Kaiser Health News, in collaboration with Bay Area News Group, reports that while prices are rapidly rising at California hospitals, the quality of care is not always better at those that are most expensive. "Hospital rates in the Bay Area now are among California's most expensive, propelled upward by prominent hospitals and networks, including Sutter Health, Stanford Hospital & Clinics and John Muir Health, according to private and government data. Statewide, hospital prices have been rising rapidly for years. For privately insured patients, the cost of a stay has increased annually by an average of 8.5 percent over the past five years, while the cost of an outpatient visit has grown by 9.6 percent a year, state records reveal. In many cases, hospitals are able to keep raising prices beyond inflation because their sizes or reputations give them clout in negotiating rates with insurers, researchers say. Yet high prices don't always equate with superior care. Quality measures for some of the Bay Area's most prestigious hospitals, including Stanford and John Muir, show that in some instances, less expensive competitors perform as well or better in their basic responsibilities, such as avoiding infections and high death rates for patients in intensive care" (Rau, 10/17).

Check out the interactive graphic. This story is part of an occasional KHN series about hospitals.

Meanwhile, New York Magazine reports that "an alarming number of New York's major medical institutions are teetering on the financial edge." The plight of St. Vincent, a Manhattan hospital that closed in April, "has been portrayed by public officials and the media as a story of local misfortune-a community losing a vital piece of its infrastructure and a centerpiece of its identity to a combination of mismanagement, the recession, and bad luck. The truth, though, is considerably more alarming. St. Vincent's collapse is only the most visible symptom of an ongoing financial emergency facing the city's five dozen remaining hospitals and threatening those they serve. In a sense, St. Vincent's is the Lehman Brothers of the local hospital industry: an institution whose dramatic disappearance, once unthinkable, raises dire questions about the viability of the entire system."

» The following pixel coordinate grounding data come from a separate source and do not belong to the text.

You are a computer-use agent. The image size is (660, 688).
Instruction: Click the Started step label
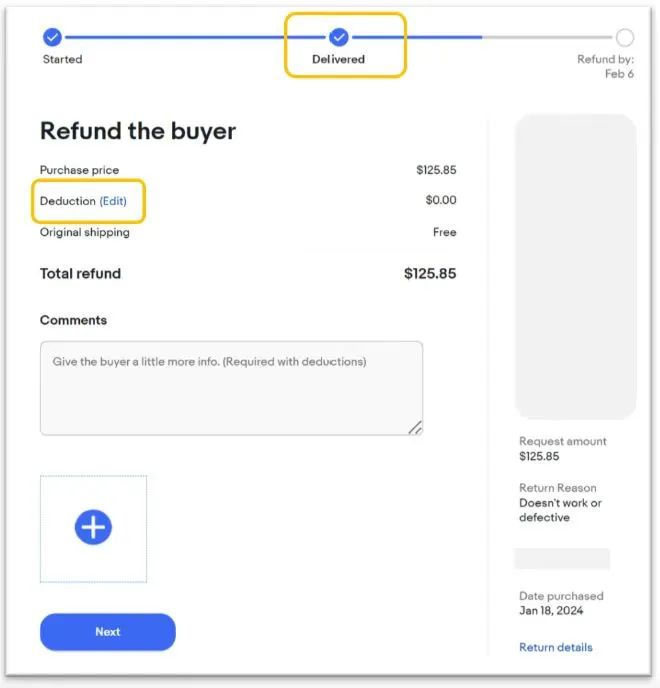tap(62, 60)
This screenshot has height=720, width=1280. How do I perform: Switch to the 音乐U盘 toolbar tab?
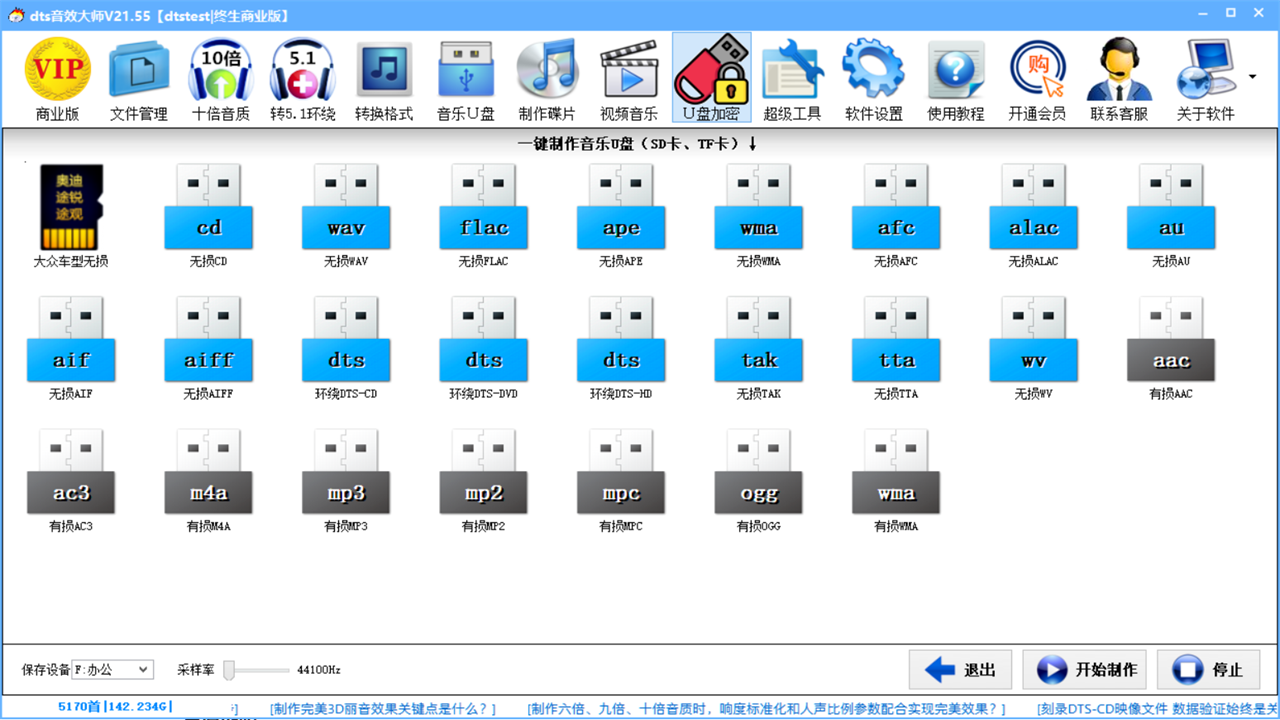click(x=466, y=79)
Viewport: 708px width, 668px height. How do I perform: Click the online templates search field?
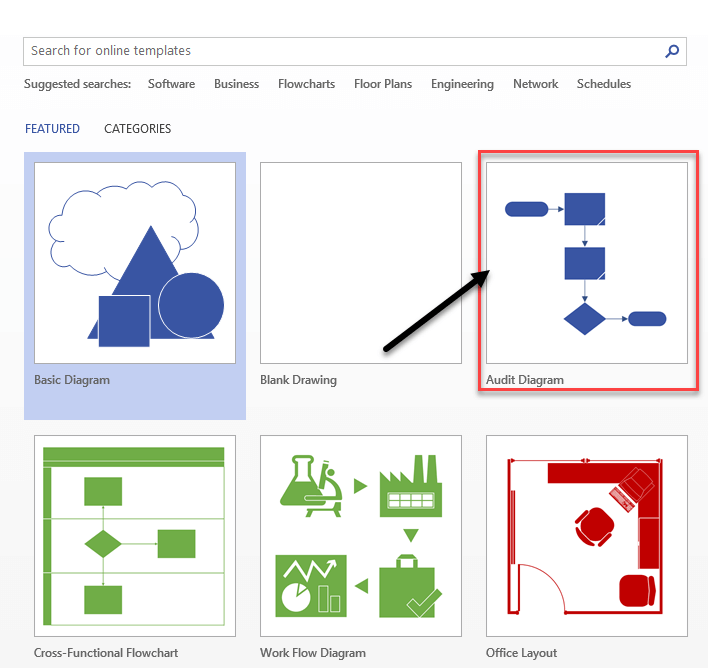click(x=340, y=51)
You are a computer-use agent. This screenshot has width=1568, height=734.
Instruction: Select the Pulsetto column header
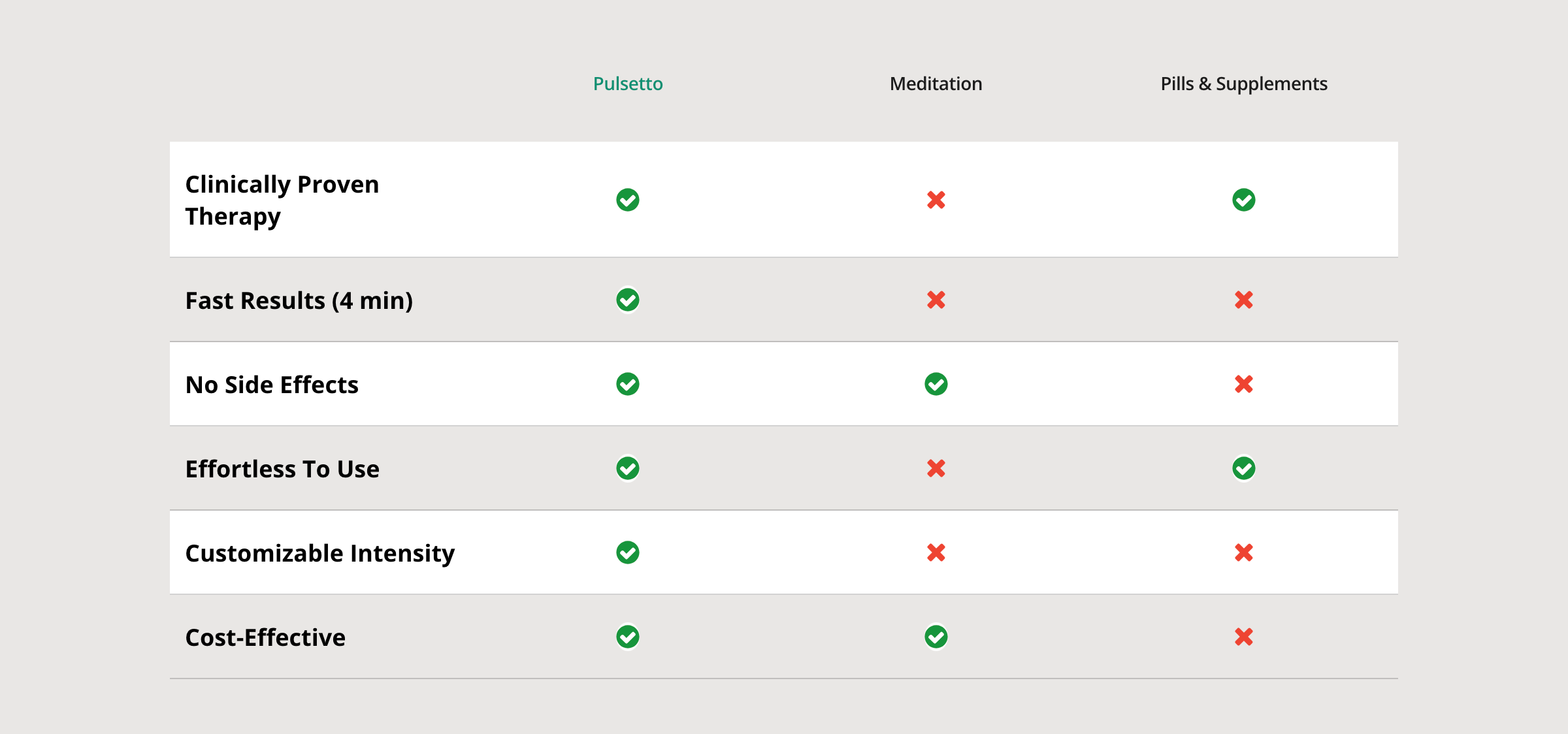pos(627,84)
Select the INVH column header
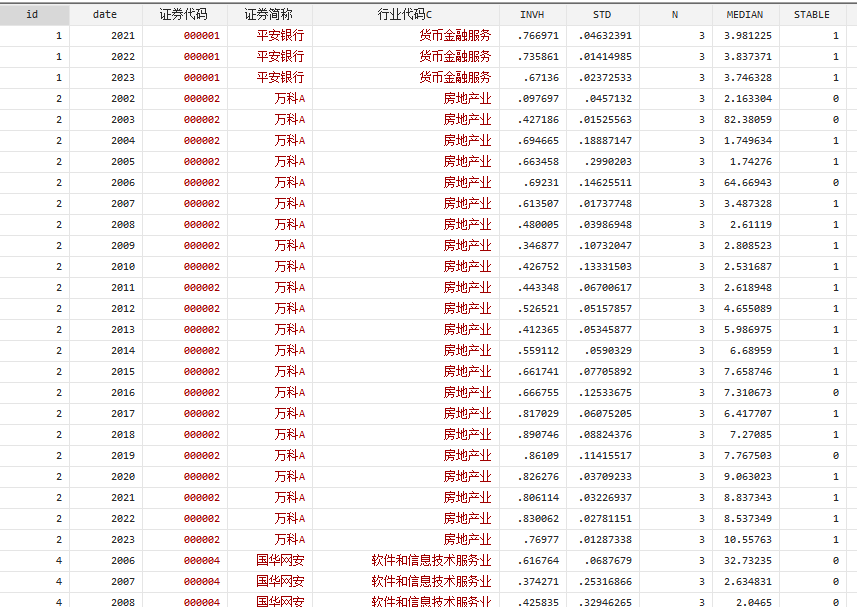This screenshot has height=607, width=857. 533,15
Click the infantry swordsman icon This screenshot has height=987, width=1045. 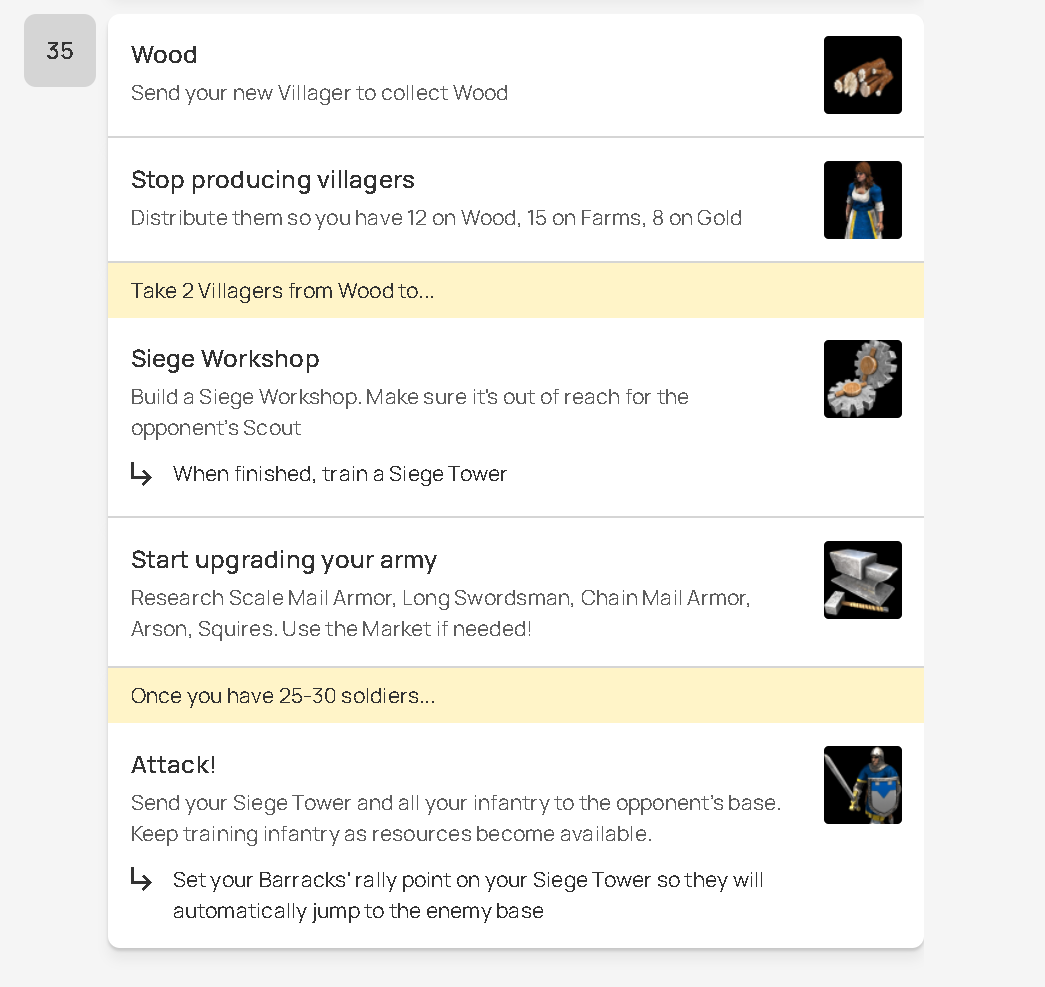[862, 785]
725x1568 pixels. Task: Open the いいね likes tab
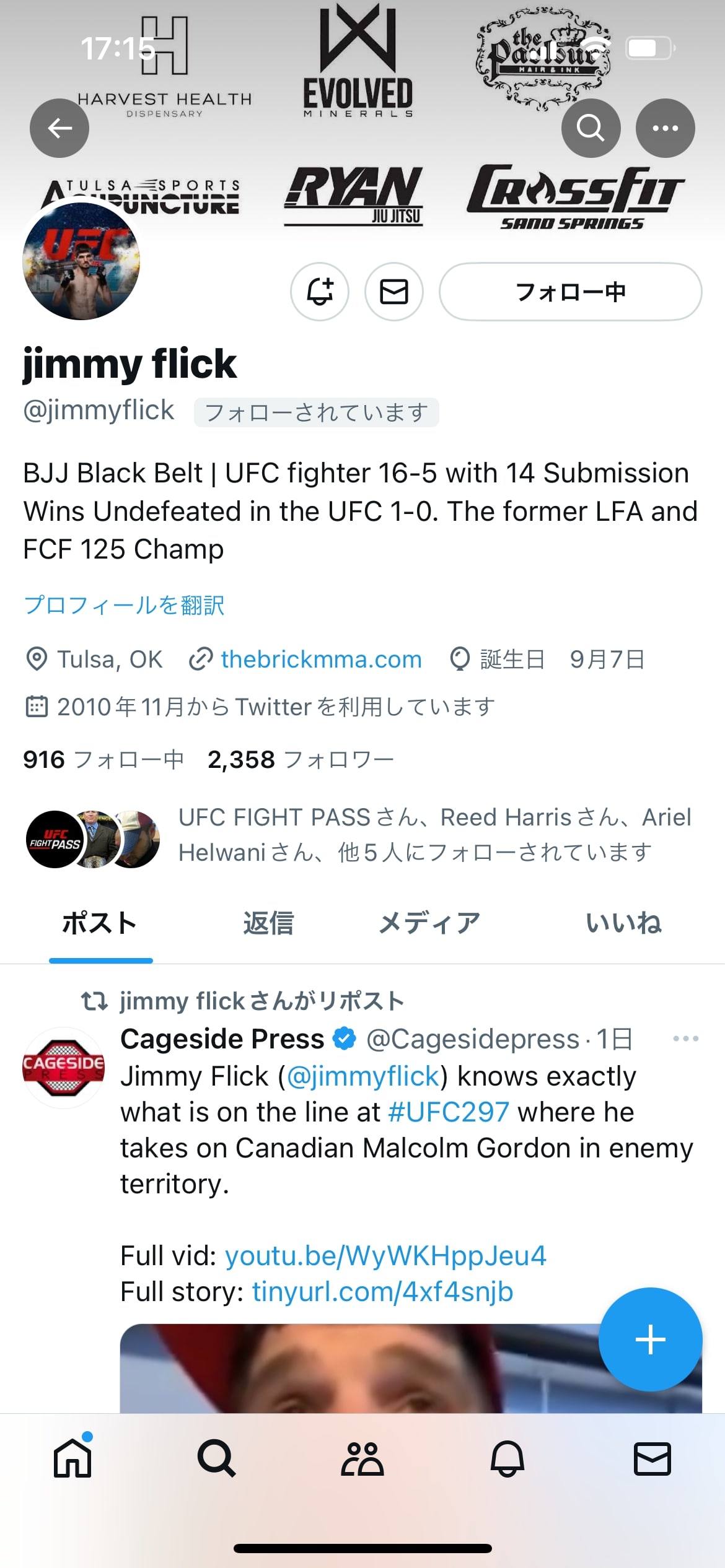[623, 923]
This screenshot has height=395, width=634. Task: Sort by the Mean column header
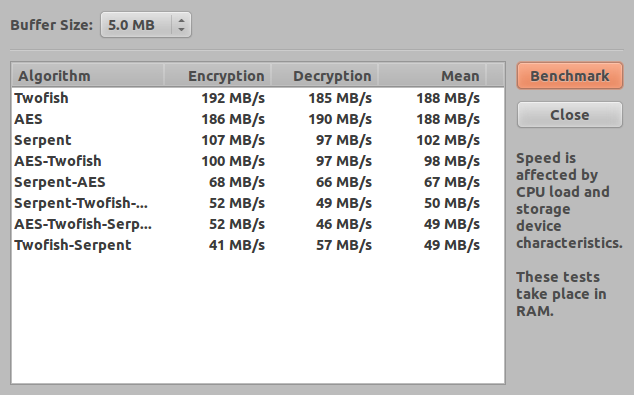tap(432, 75)
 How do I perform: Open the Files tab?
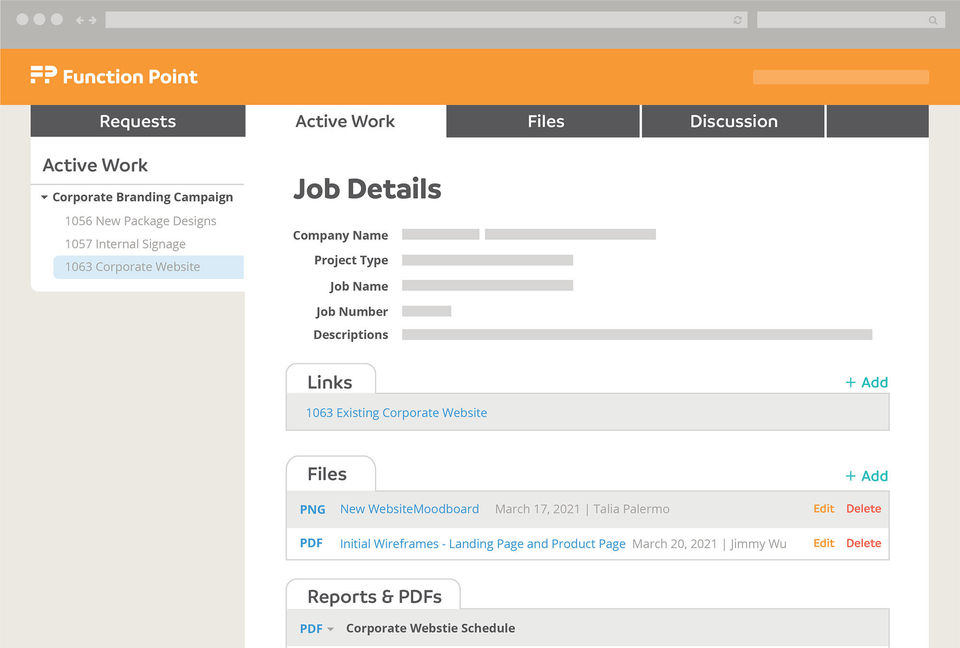pos(545,121)
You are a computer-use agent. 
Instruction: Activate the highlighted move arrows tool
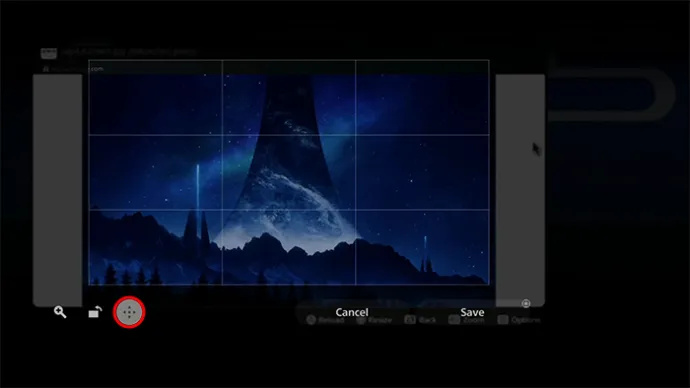(x=129, y=312)
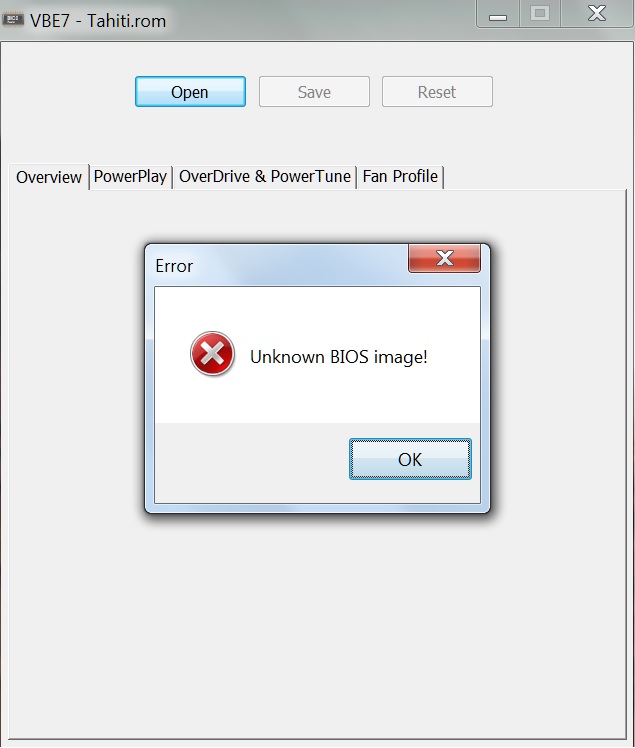Minimize the VBE7 window
635x748 pixels.
click(x=498, y=13)
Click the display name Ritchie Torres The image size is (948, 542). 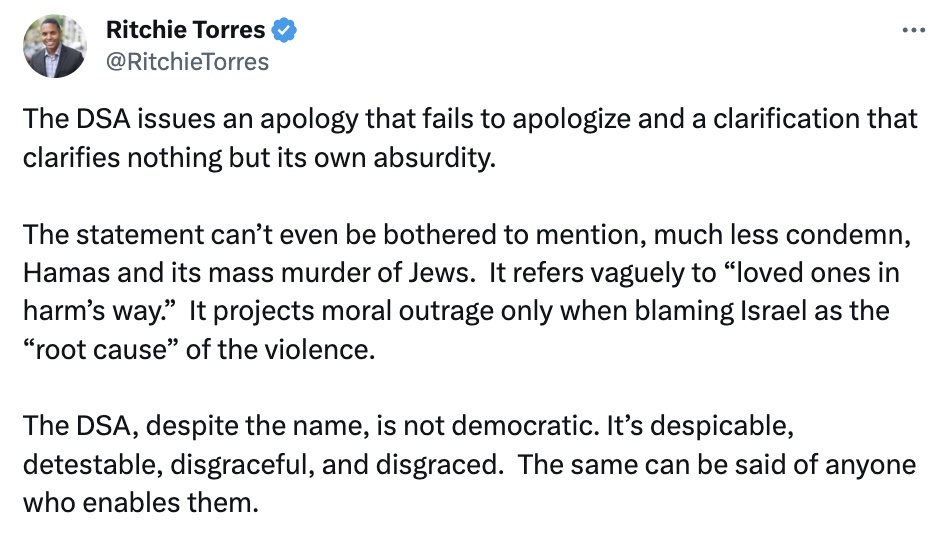point(186,30)
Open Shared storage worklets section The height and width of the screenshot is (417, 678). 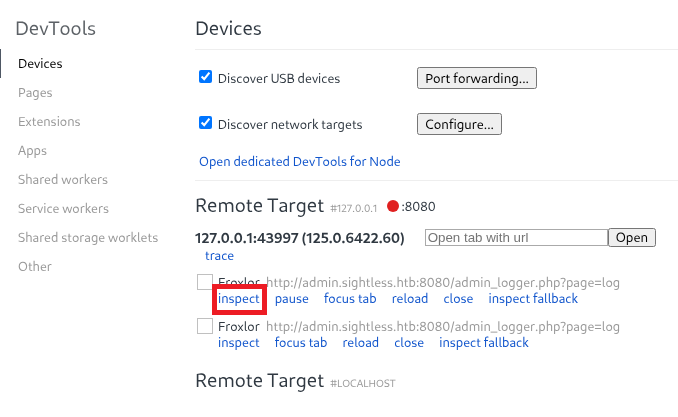pyautogui.click(x=88, y=238)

Several other hospitals in New York have also closed or been taken over by larger health systems. "The financial distress of New York hospitals is not evenly distributed, but it is nearly universal," even for the largest and most prestigious hospitals. "New York's many community hospitals, which provide an essential first line of defense in the effort to safeguard public health, the danger of failure is particularly acute. … The bottom line is sobering: In 2008, local hospitals spent $3 billion more delivering care than they took in. Overall, they operated at a 6 percent loss-an average that masks much deeper red ink at the worst-performing places. In contrast, hospitals nationwide have earned average profits of about 4 percent over the past decade" (Levine, 10/17).

The Boston Globe spoke with Lynn Nicholas, president and chief executive of the Massachusetts Hospital Association, about the state of the hospital industry during the economic downturn. "[I]t's actually not very healthy, no pun intended," she said. "In fact, 27 percent of hospitals have total [operating] margins less than zero. So there are a lot of stressed hospitals, some with less than two weeks cash on hand. All of the hospital margins are on average below what's considered healthy, which is about 3 percent. So there's a lot of stress." While some hospitals in the state are cutting jobs while others are offering employee bonuses, Nicholas said that "[a]ll hospitals are being affected by the economy in terms of their overall volume and financial wherewithal" (Weisman, 10/17).

The Milford (Mass.) Daily News: "The medical network that includes UMass Memorial Medical Center has cut 350 jobs, citing pressure that includes costs from insurers and the government and a leveling of patient visits, likely tied to the economy and unemployment. … The organization declined to answer questions but issued a statement promising that safety and quality would not be jeopardized. The move was pinned on flattened patient visits and lower payments from private insurers, Medicare and Medicaid. UMass Memorial typically treats more Medicaid patients than other hospitals in the region. UMass Memorial also cites higher costs for medical supplies, equipment and medications and for salaries and benefits" (Morton, 10/18).